Required task
Rewrite the items below with every "slider handle" replaced by "slider knob", keeping everything else the same.

Items for finding displayed items
** START **
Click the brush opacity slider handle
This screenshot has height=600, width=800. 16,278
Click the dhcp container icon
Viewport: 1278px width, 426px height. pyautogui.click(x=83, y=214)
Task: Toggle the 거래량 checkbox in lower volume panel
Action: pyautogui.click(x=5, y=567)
** END **
Full output
Click the brush opacity slider knob
This screenshot has height=600, width=800. 16,278
Click the dhcp container icon
Viewport: 1278px width, 426px height. pyautogui.click(x=83, y=214)
Task: Toggle the 거래량 checkbox in lower volume panel
Action: pyautogui.click(x=5, y=567)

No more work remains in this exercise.